→ **WHAT THIS TASK INVOLVES**:
In your copy, repeat each record exactly and include no pictures.

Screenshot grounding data

━━━━━━━━━━

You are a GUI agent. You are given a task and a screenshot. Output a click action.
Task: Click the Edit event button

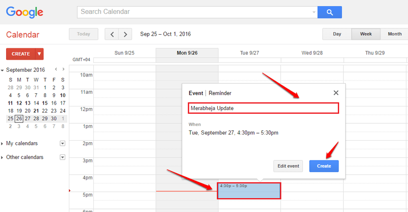(x=288, y=166)
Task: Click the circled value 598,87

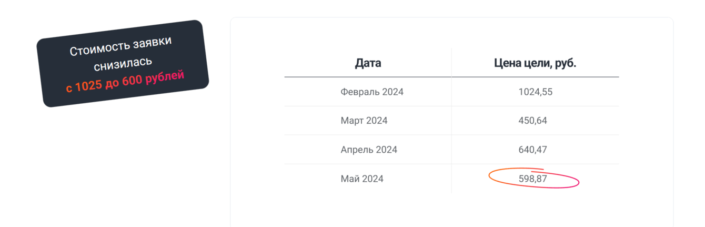Action: (532, 179)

━━━━━━━━━━

→ **REPLY TO THE EXERCISE**:
You are a GUI agent. You are given a task and a screenshot. Output a click action.
Task: Click the Edit event button

(x=288, y=166)
Task: Click the circled value 598,87

Action: (532, 179)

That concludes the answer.